- [PROMPT] Swap "perform" for "carry out" throughout the items below, and write them out again with nothing else altered.

- [SUPPLIED MATERIAL]

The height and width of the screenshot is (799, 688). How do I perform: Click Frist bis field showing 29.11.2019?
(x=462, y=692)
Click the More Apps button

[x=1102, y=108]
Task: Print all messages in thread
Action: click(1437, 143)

- [EXPECTED ANSWER]
The height and width of the screenshot is (799, 688). How do I carry out: Click Frist bis field showing 29.11.2019?
(x=462, y=692)
Click the More Apps button

[x=1102, y=108]
Task: Print all messages in thread
Action: click(1437, 143)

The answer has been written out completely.